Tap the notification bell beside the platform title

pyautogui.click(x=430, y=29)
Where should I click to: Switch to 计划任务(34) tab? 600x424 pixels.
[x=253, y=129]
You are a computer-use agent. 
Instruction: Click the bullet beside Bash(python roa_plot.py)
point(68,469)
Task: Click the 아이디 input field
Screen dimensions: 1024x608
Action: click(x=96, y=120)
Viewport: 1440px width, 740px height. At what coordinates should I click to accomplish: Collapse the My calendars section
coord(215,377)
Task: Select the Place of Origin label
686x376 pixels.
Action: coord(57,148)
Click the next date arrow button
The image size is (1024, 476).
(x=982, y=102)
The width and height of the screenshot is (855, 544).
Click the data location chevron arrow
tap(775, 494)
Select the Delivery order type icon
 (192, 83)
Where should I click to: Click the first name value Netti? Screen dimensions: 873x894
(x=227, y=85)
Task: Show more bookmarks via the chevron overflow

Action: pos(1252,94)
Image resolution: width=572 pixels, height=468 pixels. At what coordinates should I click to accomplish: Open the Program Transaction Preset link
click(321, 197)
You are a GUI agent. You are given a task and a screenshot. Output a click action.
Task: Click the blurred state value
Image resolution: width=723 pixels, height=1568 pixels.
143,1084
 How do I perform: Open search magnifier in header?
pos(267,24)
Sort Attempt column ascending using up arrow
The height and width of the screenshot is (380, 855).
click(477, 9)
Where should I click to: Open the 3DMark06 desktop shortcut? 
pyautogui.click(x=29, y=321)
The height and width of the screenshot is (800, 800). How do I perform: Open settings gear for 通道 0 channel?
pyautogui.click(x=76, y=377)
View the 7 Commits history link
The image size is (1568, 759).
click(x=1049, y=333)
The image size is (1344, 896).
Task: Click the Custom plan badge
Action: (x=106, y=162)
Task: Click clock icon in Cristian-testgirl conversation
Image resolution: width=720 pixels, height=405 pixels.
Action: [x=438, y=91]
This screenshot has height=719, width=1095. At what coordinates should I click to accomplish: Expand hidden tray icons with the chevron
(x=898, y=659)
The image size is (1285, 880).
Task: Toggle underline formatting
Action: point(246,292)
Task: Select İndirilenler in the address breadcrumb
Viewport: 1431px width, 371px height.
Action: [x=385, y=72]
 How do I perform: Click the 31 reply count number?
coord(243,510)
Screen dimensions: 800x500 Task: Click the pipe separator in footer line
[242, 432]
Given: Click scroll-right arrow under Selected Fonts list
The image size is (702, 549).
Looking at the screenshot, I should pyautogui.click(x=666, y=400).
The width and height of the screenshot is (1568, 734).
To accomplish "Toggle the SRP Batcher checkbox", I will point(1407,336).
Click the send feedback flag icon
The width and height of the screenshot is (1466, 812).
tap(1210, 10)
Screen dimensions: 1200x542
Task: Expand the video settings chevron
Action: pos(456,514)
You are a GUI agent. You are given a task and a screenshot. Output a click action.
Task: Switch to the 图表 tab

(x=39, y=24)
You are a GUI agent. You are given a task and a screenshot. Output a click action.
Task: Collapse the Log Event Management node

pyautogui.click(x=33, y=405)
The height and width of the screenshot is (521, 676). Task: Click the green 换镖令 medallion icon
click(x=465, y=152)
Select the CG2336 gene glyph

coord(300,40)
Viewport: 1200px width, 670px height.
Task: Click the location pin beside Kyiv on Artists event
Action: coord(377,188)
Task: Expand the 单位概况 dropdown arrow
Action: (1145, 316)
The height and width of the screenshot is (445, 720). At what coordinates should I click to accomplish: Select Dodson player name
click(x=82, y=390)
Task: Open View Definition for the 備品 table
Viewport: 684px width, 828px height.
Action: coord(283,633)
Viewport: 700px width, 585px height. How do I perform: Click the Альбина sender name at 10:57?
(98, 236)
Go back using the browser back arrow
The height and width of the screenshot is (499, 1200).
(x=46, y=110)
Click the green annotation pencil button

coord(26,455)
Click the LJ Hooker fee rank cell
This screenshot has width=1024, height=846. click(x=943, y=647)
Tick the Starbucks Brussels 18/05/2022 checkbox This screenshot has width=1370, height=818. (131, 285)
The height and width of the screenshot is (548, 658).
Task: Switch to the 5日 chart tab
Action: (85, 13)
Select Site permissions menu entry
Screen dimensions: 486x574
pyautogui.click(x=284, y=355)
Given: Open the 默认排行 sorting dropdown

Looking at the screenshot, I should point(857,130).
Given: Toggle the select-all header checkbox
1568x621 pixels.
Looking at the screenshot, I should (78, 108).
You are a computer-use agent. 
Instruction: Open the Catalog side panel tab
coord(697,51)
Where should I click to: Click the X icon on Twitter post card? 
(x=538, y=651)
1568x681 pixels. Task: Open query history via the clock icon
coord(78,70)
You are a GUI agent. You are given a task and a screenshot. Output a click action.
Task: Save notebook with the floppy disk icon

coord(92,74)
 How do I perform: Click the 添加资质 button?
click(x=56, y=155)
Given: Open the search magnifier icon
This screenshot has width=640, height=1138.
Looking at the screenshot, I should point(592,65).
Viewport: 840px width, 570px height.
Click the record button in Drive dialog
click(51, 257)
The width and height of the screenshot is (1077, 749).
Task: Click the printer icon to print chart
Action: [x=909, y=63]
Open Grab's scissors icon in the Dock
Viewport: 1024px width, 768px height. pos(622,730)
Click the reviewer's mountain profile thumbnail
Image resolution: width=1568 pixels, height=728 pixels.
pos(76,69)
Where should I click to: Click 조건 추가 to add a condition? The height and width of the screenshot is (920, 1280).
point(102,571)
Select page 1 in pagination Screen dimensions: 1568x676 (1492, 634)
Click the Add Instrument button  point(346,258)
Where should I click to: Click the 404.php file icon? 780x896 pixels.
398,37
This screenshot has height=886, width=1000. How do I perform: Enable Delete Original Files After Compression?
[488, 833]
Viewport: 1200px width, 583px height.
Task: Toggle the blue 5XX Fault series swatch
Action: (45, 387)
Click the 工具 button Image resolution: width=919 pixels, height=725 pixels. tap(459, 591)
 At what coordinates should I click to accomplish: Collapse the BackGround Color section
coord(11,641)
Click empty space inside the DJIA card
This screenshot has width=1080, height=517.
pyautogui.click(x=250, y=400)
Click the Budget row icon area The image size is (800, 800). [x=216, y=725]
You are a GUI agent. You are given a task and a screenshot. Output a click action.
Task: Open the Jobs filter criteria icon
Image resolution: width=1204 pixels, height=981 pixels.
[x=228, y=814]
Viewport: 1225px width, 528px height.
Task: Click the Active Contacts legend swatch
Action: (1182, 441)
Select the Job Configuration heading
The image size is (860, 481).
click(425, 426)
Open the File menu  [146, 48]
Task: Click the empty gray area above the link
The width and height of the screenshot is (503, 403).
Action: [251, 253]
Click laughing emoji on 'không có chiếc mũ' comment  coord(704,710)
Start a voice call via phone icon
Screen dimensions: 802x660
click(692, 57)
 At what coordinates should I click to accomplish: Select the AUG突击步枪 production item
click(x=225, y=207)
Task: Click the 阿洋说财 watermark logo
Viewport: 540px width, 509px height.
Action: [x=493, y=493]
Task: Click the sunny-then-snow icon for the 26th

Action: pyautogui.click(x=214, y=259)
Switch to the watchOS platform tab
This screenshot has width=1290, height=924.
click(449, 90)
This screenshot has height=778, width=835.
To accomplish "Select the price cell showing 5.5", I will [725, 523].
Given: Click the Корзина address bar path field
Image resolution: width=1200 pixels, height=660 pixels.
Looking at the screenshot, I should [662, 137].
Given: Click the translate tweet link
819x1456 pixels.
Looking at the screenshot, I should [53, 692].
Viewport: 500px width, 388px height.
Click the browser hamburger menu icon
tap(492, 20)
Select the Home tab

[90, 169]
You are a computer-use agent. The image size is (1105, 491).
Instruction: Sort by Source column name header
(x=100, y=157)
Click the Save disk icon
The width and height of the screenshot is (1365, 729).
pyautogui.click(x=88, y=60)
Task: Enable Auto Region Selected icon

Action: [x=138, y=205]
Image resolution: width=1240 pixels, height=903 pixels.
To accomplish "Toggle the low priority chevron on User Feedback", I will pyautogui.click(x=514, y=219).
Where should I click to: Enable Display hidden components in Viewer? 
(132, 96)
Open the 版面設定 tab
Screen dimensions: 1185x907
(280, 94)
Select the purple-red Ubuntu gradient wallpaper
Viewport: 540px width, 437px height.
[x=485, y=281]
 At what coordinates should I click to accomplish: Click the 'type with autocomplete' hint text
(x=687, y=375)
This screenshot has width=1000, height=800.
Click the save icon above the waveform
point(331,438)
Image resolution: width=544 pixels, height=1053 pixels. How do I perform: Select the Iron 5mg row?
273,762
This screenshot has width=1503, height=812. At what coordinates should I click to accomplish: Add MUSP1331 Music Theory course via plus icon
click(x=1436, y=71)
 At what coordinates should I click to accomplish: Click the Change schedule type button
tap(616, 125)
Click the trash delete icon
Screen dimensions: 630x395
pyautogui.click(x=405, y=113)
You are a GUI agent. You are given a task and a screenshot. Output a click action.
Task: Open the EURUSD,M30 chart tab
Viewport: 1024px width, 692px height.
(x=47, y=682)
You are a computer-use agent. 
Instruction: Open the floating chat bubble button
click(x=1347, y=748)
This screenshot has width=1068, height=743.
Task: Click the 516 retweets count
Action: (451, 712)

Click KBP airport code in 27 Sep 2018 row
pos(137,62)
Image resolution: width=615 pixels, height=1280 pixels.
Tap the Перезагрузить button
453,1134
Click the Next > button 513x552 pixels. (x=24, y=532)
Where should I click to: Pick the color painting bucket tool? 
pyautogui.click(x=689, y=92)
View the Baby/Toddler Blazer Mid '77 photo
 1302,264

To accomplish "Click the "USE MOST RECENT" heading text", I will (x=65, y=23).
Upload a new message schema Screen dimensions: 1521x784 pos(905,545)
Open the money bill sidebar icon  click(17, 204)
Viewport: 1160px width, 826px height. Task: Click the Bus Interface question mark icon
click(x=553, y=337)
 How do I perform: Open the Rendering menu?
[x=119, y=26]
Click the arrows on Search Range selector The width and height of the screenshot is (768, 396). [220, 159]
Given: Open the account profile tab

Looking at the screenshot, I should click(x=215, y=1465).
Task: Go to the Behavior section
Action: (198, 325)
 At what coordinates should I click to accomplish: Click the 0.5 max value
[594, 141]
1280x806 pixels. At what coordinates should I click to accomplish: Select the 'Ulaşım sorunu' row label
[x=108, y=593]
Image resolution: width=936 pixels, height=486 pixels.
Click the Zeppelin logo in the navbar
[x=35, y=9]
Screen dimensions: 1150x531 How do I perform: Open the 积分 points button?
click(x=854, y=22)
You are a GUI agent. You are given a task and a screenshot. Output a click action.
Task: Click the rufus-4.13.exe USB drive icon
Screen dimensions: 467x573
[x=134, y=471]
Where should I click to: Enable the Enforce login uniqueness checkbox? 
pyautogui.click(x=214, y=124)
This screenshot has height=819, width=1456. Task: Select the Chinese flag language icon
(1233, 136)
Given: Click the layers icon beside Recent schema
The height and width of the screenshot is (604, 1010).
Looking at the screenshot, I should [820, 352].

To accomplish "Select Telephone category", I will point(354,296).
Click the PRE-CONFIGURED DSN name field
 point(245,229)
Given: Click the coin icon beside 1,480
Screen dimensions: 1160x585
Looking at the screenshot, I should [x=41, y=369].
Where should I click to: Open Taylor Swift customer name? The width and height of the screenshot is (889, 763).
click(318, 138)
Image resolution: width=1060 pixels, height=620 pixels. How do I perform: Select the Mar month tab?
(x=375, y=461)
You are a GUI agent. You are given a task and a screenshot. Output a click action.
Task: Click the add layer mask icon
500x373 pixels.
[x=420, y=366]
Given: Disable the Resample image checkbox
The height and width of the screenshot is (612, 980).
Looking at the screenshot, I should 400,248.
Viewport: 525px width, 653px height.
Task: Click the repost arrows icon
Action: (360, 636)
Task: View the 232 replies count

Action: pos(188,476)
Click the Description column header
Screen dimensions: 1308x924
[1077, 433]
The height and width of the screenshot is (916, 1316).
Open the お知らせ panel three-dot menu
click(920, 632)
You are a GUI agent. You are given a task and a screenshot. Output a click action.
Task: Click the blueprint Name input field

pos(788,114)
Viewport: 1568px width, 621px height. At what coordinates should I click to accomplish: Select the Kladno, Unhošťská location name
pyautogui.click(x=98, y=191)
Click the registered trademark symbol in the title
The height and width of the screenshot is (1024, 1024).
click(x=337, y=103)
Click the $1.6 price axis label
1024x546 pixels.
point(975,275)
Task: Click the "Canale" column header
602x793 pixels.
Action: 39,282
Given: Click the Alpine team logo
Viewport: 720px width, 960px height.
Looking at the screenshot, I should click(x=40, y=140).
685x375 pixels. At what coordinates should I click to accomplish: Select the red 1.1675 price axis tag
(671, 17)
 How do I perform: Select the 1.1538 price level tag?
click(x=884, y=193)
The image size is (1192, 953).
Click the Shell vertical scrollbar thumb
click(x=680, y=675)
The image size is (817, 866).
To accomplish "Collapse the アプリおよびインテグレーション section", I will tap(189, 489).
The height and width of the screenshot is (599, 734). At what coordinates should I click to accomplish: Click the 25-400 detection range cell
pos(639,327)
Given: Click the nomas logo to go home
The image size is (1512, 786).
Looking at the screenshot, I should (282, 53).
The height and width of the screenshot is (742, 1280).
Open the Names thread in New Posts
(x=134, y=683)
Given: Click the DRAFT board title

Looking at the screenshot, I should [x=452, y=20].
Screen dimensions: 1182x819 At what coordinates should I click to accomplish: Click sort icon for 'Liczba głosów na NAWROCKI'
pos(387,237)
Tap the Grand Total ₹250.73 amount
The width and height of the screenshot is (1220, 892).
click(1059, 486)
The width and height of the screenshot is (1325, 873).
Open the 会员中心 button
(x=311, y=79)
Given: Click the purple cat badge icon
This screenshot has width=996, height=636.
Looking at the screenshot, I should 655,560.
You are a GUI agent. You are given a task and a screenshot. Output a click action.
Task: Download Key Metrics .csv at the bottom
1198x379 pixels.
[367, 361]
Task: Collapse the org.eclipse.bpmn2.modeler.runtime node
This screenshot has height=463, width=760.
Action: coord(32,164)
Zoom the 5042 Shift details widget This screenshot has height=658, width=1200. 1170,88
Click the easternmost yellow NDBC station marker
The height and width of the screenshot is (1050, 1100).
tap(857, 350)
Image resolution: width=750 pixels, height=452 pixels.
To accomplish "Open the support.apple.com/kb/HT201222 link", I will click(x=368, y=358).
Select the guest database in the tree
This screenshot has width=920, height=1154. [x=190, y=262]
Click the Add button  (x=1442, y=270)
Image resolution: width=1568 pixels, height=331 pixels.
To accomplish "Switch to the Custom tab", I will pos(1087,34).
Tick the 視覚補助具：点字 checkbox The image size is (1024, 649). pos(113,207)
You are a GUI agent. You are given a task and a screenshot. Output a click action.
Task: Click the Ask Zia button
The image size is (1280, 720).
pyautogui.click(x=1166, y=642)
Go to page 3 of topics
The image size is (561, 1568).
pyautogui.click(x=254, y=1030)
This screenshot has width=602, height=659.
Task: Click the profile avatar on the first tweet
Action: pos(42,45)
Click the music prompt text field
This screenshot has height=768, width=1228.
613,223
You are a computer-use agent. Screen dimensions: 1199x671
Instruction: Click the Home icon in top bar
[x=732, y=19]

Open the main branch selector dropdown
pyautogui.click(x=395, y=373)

# # #

→ **What you are asked to do**
Copy out, exactly as given, the line containing "The image size is (1280, 720)." together with every line after it in the material.

→ **Solution**
The image size is (1280, 720).
pyautogui.click(x=1166, y=642)
Go to page 3 of topics
The image size is (561, 1568).
pyautogui.click(x=254, y=1030)
This screenshot has width=602, height=659.
Task: Click the profile avatar on the first tweet
Action: pos(42,45)
Click the music prompt text field
This screenshot has height=768, width=1228.
613,223
You are a computer-use agent. Screen dimensions: 1199x671
Instruction: Click the Home icon in top bar
[x=732, y=19]

Open the main branch selector dropdown
pyautogui.click(x=395, y=373)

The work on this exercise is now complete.